start
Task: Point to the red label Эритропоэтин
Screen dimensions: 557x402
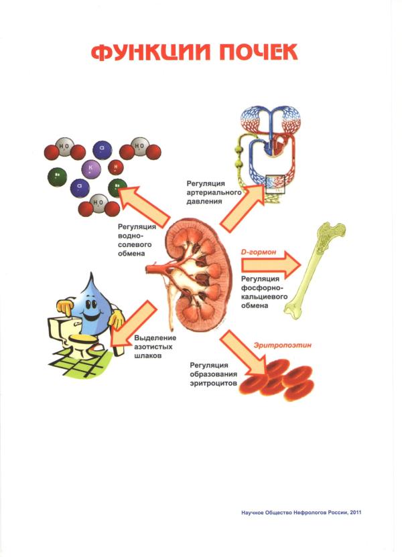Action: [283, 346]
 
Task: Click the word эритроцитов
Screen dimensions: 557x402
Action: [212, 383]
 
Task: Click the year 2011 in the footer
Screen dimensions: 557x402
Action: [353, 513]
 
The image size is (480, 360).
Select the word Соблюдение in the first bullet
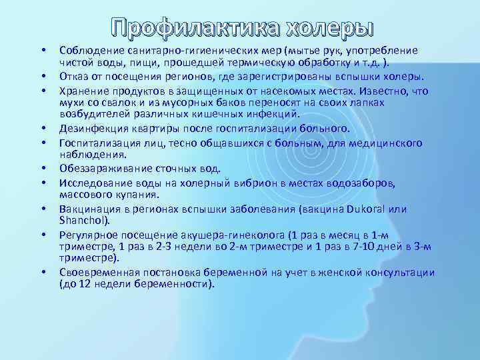[x=89, y=51]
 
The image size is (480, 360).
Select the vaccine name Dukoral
[x=369, y=209]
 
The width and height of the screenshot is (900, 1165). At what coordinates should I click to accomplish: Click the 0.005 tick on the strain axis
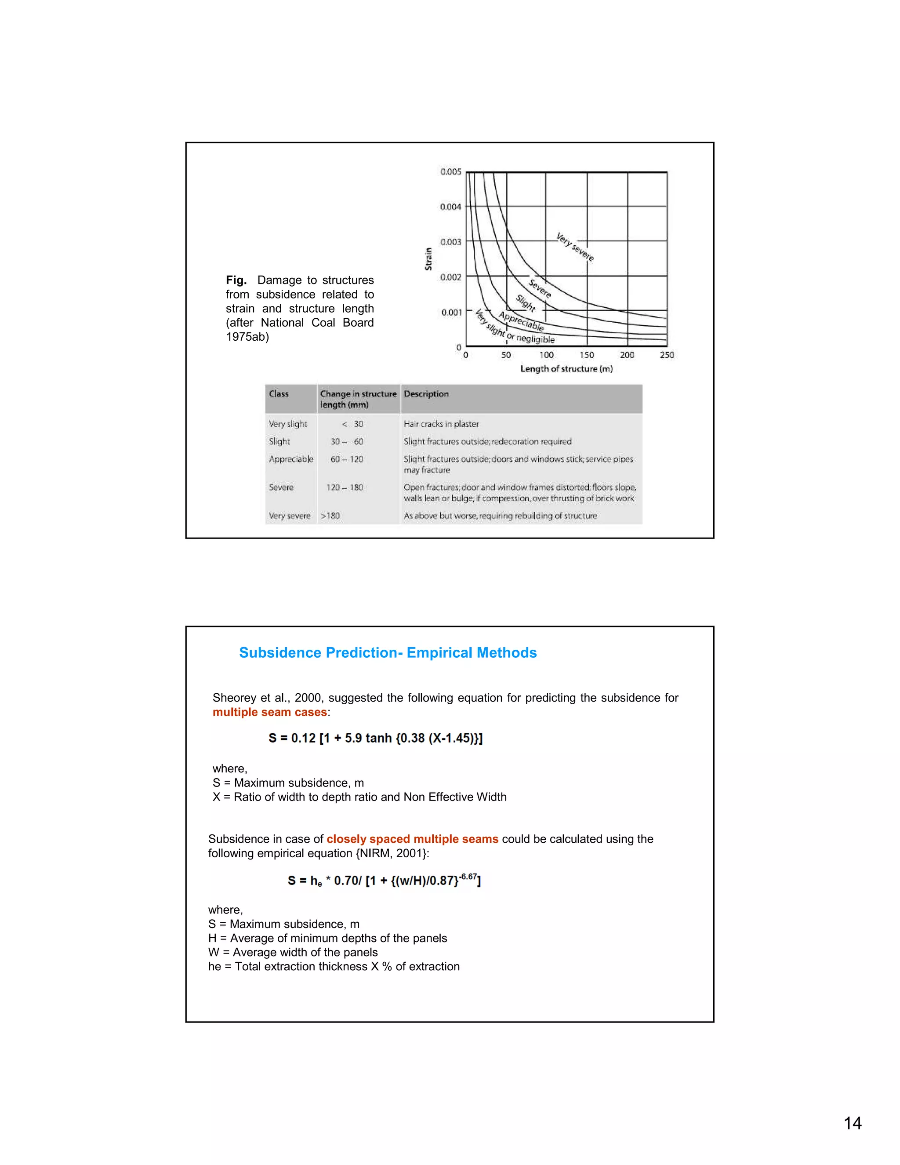tap(450, 172)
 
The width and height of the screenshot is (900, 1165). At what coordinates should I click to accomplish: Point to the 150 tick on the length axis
tap(587, 355)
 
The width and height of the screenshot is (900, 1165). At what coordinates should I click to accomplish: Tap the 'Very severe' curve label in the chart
tap(575, 247)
end
Reproduce all of the material above line for line, without changing anything, and leave the pictures out.

Task: Point to the red label Эритропоэтин
Screen dimensions: 557x402
Action: [283, 346]
 
Task: Click the word эритроцитов
Screen dimensions: 557x402
Action: [212, 383]
 
Task: Click the year 2011 in the footer
Screen dimensions: 557x402
Action: [353, 513]
 
The image size is (480, 360).
Select the word Соблюдение in the first bullet
[x=89, y=51]
 
The image size is (480, 360).
Select the vaccine name Dukoral
[x=369, y=209]
 
The width and height of the screenshot is (900, 1165). At what coordinates should I click to accomplish: Click the 0.005 tick on the strain axis
tap(450, 172)
 
The width and height of the screenshot is (900, 1165). At what coordinates should I click to accomplish: Point to the 150 tick on the length axis
tap(587, 355)
 
The width and height of the screenshot is (900, 1165). At what coordinates should I click to accomplish: Tap the 'Very severe' curve label in the chart
tap(575, 247)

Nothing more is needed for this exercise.